Reich, who led the TigerScots to back-to-back state tournaments, is capable of playing a forward position but is more at home on the wing.
“He is going to be a very good player here,” Reinland said of Reich. “He’s a good shooter, a good athlete, has good bounce, is quick and very coachable. He wants to be a better player, and because of that he is going to be.”
Harr is another good outside shooter.
“He is one of my top recruits, someone I really, really went hard to get,” Reinland said. “He’s a typical hard-nosed WWCC player, a 6-0 guard who can shoot the ball. He’s not super quick, but he makes up for that by how hard he plays.”
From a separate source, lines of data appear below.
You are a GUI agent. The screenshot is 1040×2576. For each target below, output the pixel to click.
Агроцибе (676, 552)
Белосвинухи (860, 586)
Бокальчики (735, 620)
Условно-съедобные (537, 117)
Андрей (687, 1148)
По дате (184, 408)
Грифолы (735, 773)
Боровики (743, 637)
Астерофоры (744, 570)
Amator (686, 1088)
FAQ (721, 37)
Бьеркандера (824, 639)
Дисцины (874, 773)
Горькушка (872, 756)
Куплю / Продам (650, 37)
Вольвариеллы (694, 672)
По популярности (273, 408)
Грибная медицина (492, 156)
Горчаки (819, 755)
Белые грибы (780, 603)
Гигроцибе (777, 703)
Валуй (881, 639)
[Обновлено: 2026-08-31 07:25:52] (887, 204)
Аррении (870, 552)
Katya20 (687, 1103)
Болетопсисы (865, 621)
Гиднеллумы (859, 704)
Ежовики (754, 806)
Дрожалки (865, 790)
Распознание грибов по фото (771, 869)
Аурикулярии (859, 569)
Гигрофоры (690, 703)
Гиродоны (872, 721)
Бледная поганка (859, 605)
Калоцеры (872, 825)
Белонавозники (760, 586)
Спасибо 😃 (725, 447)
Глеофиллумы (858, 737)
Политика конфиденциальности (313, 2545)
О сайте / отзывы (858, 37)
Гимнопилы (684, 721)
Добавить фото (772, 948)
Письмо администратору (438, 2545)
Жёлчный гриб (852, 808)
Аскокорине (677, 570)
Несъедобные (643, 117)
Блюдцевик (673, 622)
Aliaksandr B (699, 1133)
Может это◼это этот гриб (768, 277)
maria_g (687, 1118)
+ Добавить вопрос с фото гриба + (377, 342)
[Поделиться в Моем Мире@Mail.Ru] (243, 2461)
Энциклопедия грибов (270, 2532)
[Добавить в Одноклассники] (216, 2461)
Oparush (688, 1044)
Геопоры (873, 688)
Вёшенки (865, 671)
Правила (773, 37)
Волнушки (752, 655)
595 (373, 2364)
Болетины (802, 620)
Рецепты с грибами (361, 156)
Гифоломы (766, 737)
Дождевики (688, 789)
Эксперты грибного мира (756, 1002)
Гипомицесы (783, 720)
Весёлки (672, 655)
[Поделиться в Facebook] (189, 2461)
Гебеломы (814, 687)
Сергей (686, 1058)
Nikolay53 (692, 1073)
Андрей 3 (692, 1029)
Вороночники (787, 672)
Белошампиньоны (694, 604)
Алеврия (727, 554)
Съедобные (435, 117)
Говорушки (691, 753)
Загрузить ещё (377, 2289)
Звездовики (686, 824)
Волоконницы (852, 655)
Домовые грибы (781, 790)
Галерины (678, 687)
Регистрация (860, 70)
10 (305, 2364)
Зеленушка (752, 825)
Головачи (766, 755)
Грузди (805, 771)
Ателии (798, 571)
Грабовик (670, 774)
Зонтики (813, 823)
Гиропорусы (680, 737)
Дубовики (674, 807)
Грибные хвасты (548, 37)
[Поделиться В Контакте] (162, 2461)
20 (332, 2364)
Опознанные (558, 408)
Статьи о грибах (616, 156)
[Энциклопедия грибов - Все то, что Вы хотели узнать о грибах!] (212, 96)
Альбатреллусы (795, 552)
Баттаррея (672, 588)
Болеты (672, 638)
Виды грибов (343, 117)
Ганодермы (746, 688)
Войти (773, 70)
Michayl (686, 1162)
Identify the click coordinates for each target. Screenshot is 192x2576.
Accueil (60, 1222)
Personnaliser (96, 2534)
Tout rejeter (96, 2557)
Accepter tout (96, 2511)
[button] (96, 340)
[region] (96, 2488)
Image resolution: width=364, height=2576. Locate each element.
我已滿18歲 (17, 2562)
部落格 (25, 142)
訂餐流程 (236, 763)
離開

Mortensen is a 2011 high school grad who sat out last season. He’s another shooter who makes up for any physical shortcomings with his work ethic, Reinland said.
“Dakota reminds of a kid who played here many years ago, Will Hutchens of Dayton, who played so hard I didn’t know how his body survived,” Reinland said. “Dakota is a kamikaze out there who can shoot and drive and is a pretty good overall player. He easily has the highest motor on the team.”
Nooner most reminds Reinland of Bills, the Warriors’ overachieving post from a year ago.
“He’s explosive and athletic, physically strong, and he’s a couple of inches taller than Bills, maybe three,” Reinland said. “He’s kind of a banger and right in there for playing time.”
Scharf, who at 6-10 is the tallest Warrior, turned out for the Warriors two seasons ago. Reinland planned to redshirt Scharf, but an illness ended his season instead.
“Things just didn’t pan out for him and he left school,” Reinland said. “He came to one of our games last year in Spokane, just showed up out of the blue and said, ‘Hey, coach, I want to come back.’
“And right now he is probably our best inside scorer. He has great touch, great hands and good patience in the post. He is one of our most intriguing players.”
In addition to the 11 players Reinland plans to suit up each and every night, their are seven other players at practice who are being redshirted. The list includes Garret Turner, 6-0 guard, Dayton; Jared Allen, 6-7 forward, Twin Falls, Idaho; James Baerlocker, 6-8 post, Lewiston; Garrett Sawyer, 6-1 guard, Central Valley High in Spokane; Adam Baker, 6-2 guard, Richland; Satchel Schetzle, 6-1 guard, St. Mary’s, Idaho; and Shaq Kennedy, 6-1 wing, Jerome, Idaho.
“I could run a jayvee program if I wanted to,” Reinland said. “It just goes to show you how many kids there are out there who want to play.”